On September 16, the Federal Open Markets Committee (FOMC) will convene for their highly anticipated two-day meeting. In addition to the interest rate policy, market watchers will be closely monitoring how FOMC members vote and who will be voting due to ongoing contentions with US President Donald Trump.
«I think you have a big cut,» Trump told reporters on Sunday. «It’s perfect for cutting. We’re doing well and everything – energy is way down, groceries are down, everything, almost everything – is way down.»
Consensus: 25 Basis Points
Markets are widely pricing a 25 basis points (bps) rate cut in the upcoming meeting. Banks across the board agree with the call with Deutsche Bank, OCBC and Standard Chartered also predicting another 50 bps cut by the end of the year.
«Following the weak US jobs data print last Friday, the market has priced in a full 25 bps rate cut and about 10 percent chance of a 50bps cut,» Standard Chartered added in an investment note. «In total, the market is anticipating close to 150 bps in cuts by December 2026.»
Central Bank Independence in Question
The other major issue that is being scrutinized is how the FOMC votes and who will be voting.
Firstly, votes could be divided due to concerns about tariff-related inflation versus a labour market slowdown, coupled with pressure from Trump to ease. On the voting members, Trump nominee Stephen Miran has been approved by the Senate for a Fed position while an appeals court has denied the President’s attempt to remove Lisa Cook.
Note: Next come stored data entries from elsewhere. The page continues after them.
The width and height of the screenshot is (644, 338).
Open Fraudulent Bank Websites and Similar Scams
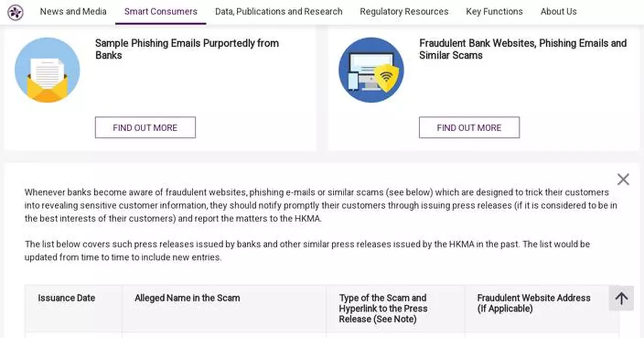click(523, 49)
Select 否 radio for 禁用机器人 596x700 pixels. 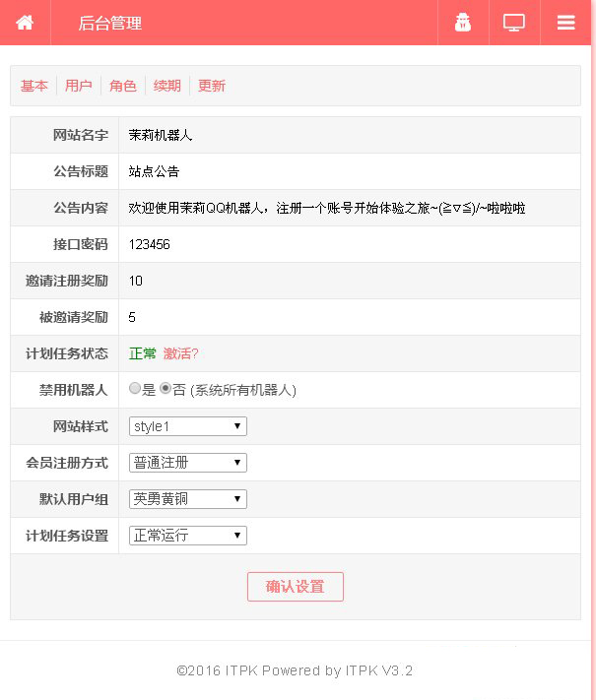coord(166,388)
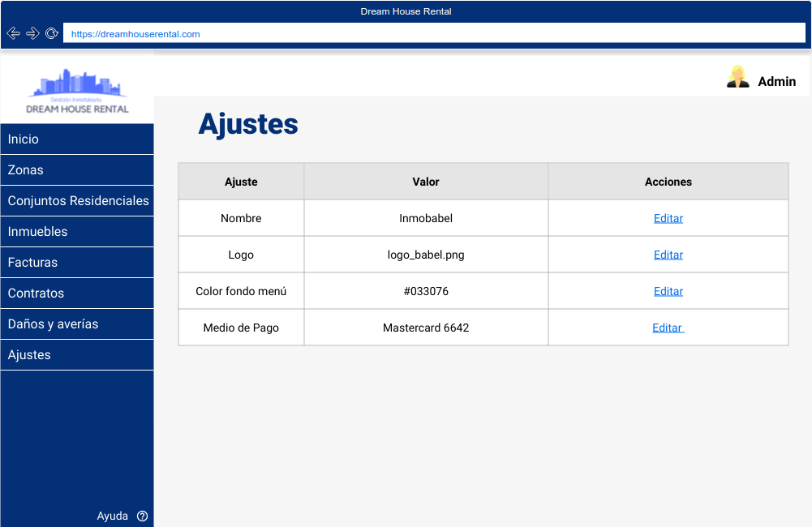
Task: Click the Dream House Rental logo
Action: tap(77, 91)
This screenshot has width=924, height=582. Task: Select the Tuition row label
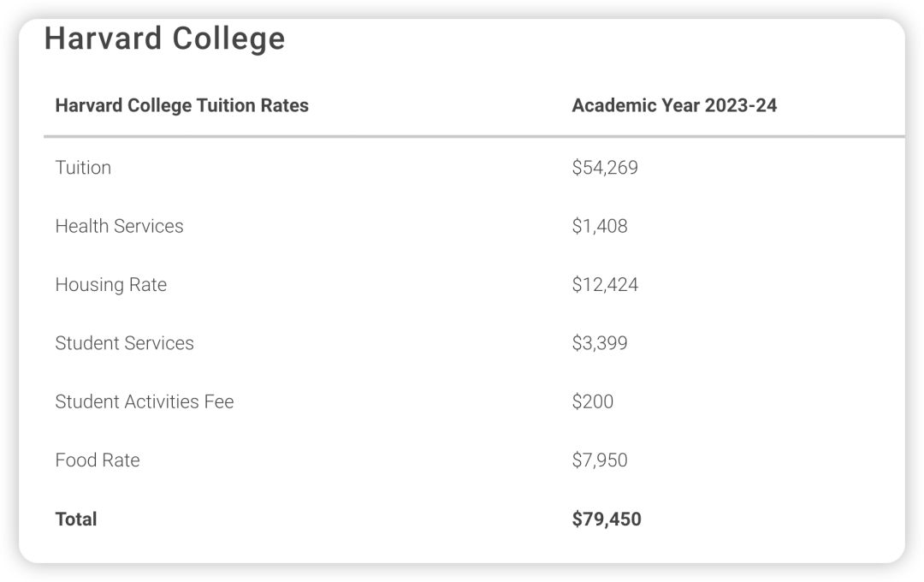point(83,168)
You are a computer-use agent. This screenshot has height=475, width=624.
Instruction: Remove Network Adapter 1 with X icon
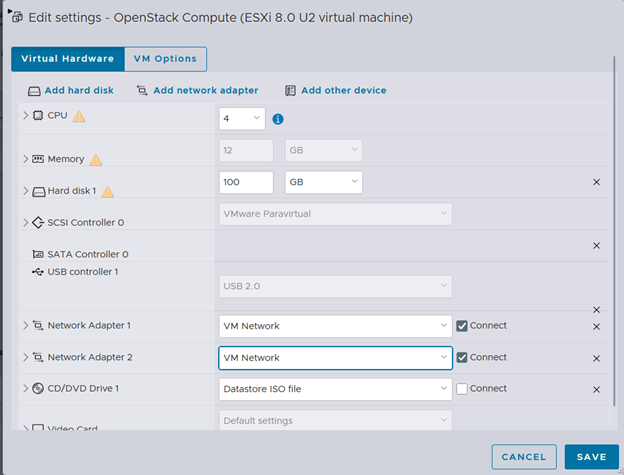(596, 326)
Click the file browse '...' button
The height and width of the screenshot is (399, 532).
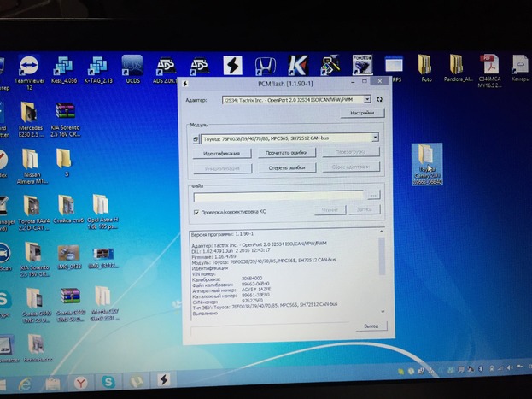[373, 196]
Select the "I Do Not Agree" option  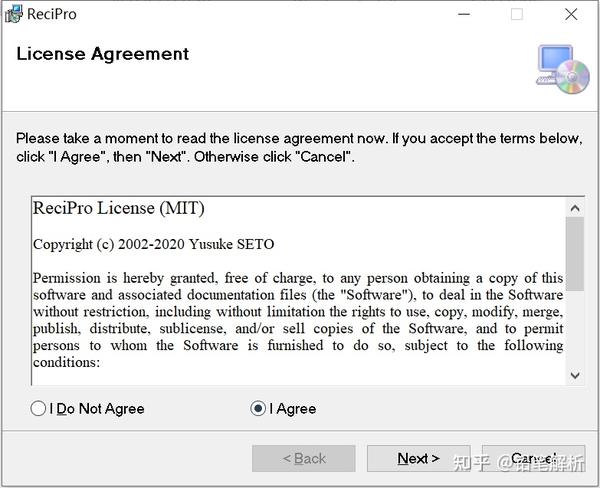[39, 408]
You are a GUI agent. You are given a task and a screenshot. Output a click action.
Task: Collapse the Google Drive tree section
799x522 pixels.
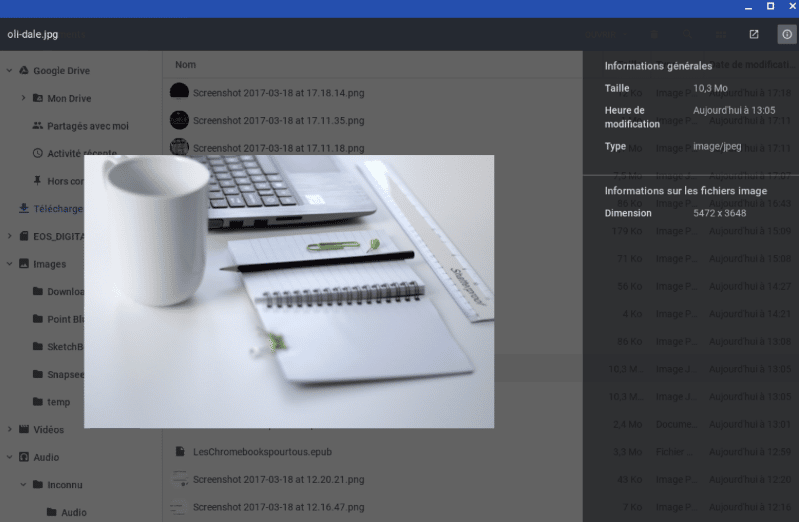pos(9,71)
«A victory for Trump will be seen as a blow to Fed independence and may not be well received by markets. It could even offset some of the positivity from a more dovish Fed and rate cuts by the US central bank,» said a note authored by Vasu Menon, managing director, investment strategy, OCBC.
Market Impact: AI Favored
On market impact, banks are broadly positive on the outcome from the expected rate cut, especially regarding tech investments.
«Without taking any single name views, we continue to believe that investors focused on transformational innovation will outperform broader markets. Recent developments and intact long-term drivers in the areas of artificial intelligence, power and resources, and longevity have reinforced our conviction,» said UBS in a note.
Gold: More Upside
Another popular call is for more gold upside, despite the precious metal already having surged nearly 40 percent year-to-date.
«While the hedging efficacy of duration is still muted, we remain positive on our gold exposure as a hedge to risk-off moves and potential for total return in a reflation regime,» said a Citi Wealth CIO strategy bulletin.
«[W]e think the metal has further room to rally. We now expect bullion to reach $3,900/oz by June next year, up from our previous forecast of $3,700/oz,» UBS added in a separate note.